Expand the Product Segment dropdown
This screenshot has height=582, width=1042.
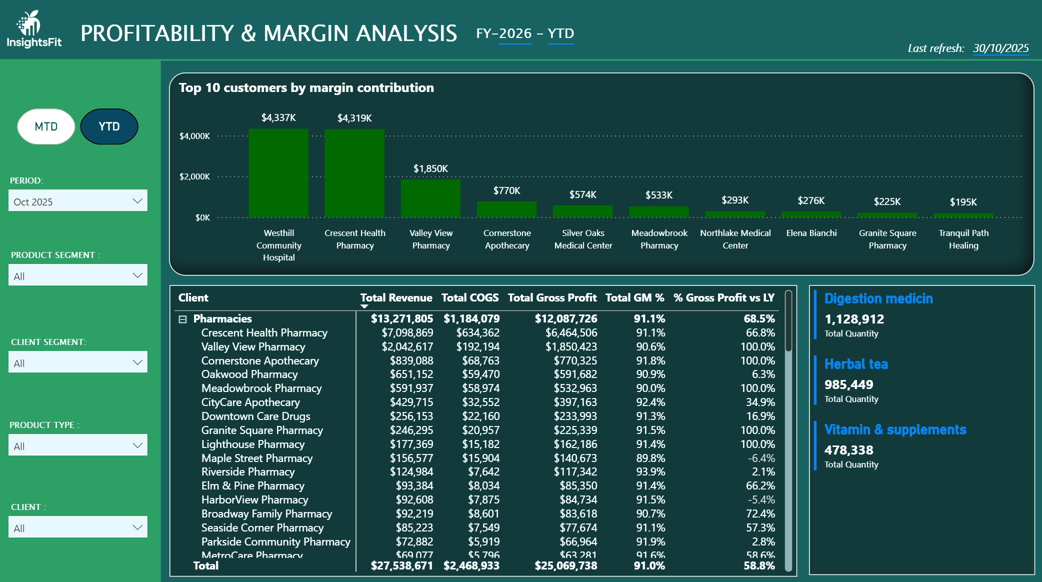(78, 276)
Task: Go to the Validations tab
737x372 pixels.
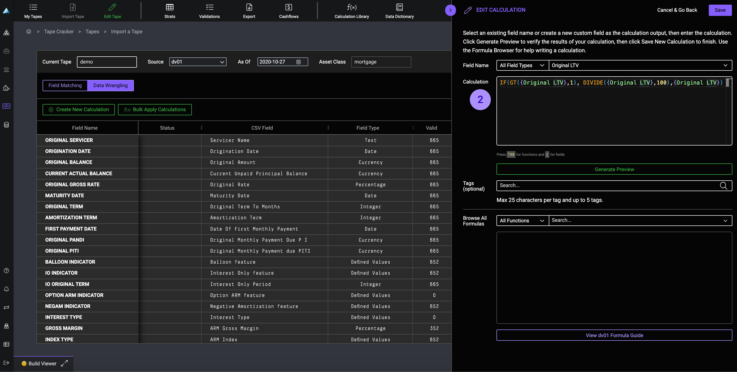Action: point(209,11)
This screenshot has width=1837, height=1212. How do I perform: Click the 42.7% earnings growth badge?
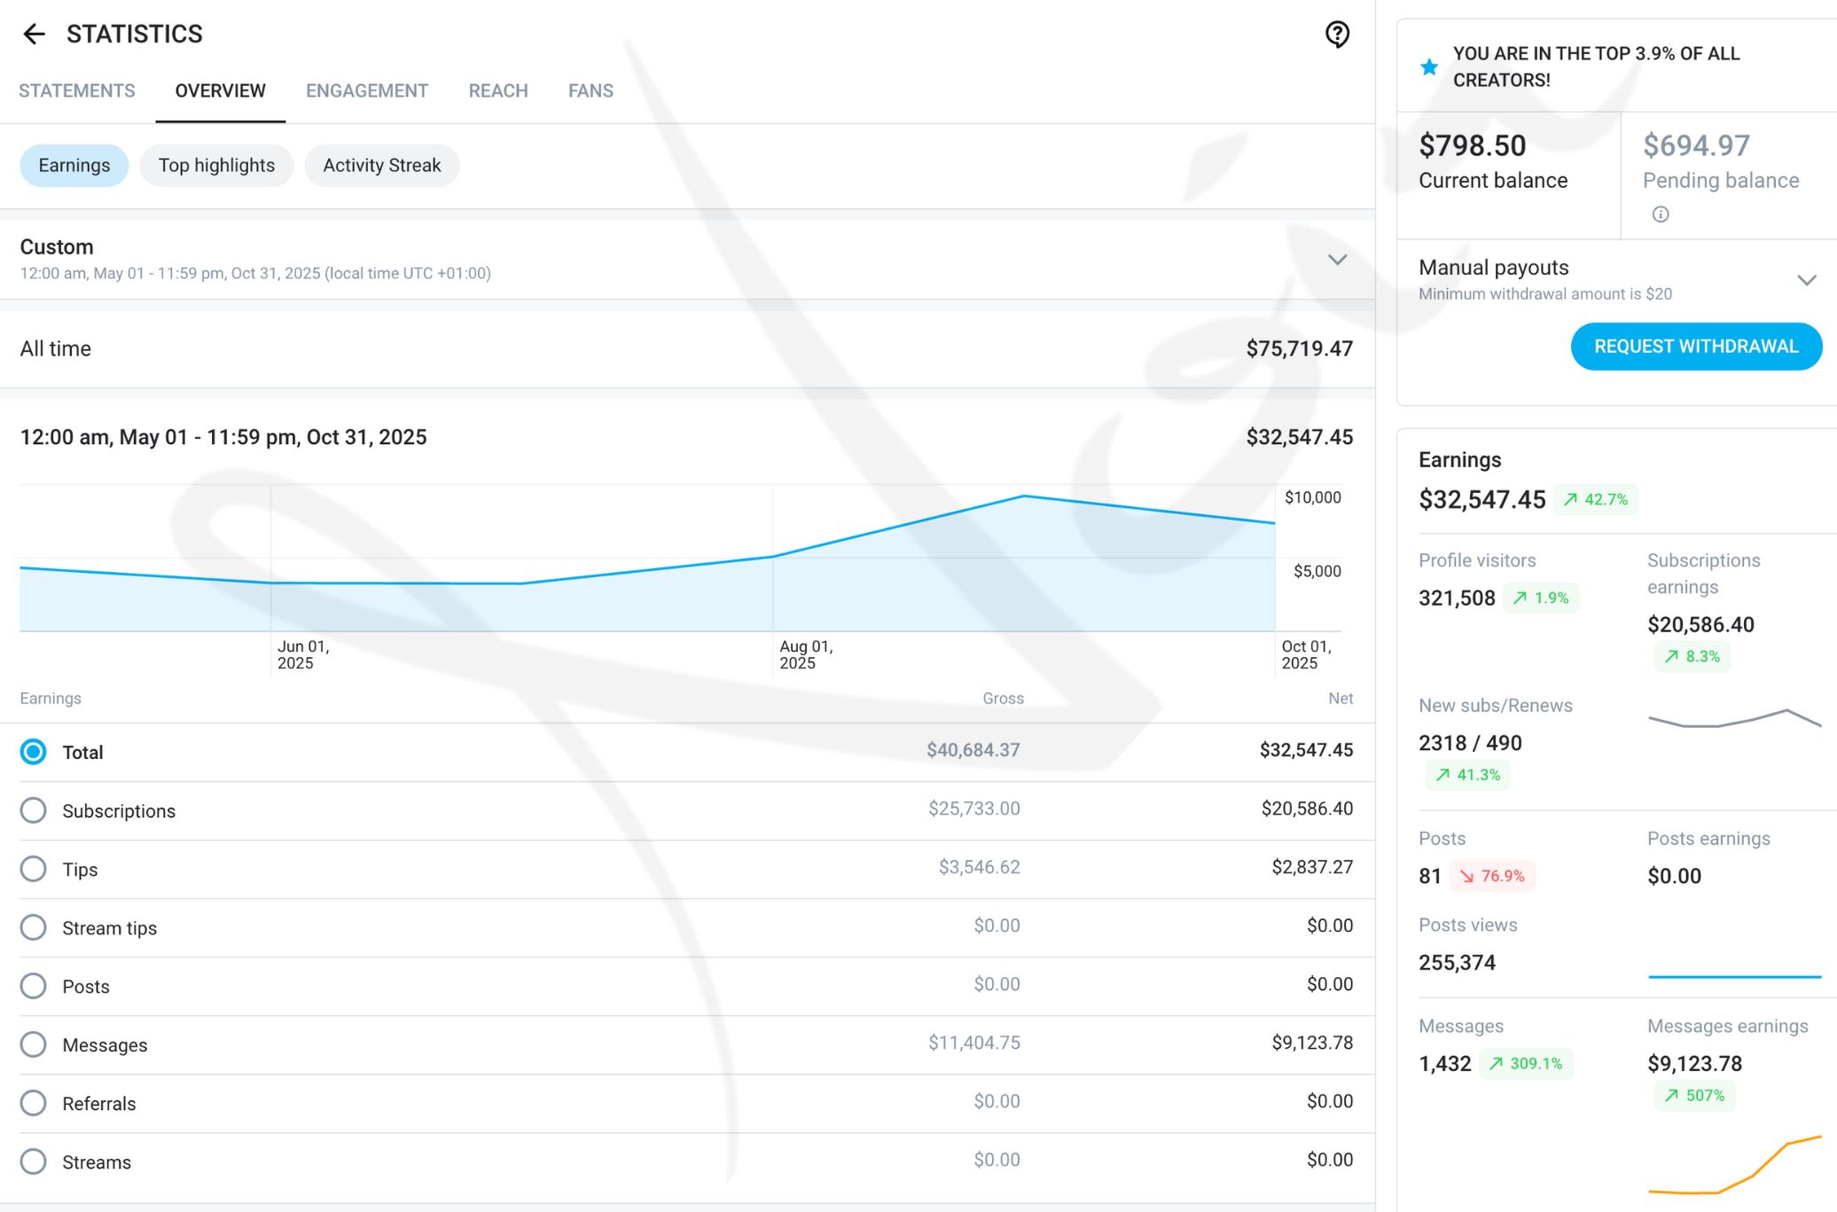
-=-=-=-=-
What you are asked to do: Leave out the pictures and set down everything else in the entries above exactly.

Response to this task:
Expand the Product Segment dropdown
This screenshot has height=582, width=1042.
(78, 276)
Task: Go to the Validations tab
737x372 pixels.
Action: point(209,11)
This screenshot has width=1837, height=1212. How do I perform: Click the 42.7% earnings growth badge?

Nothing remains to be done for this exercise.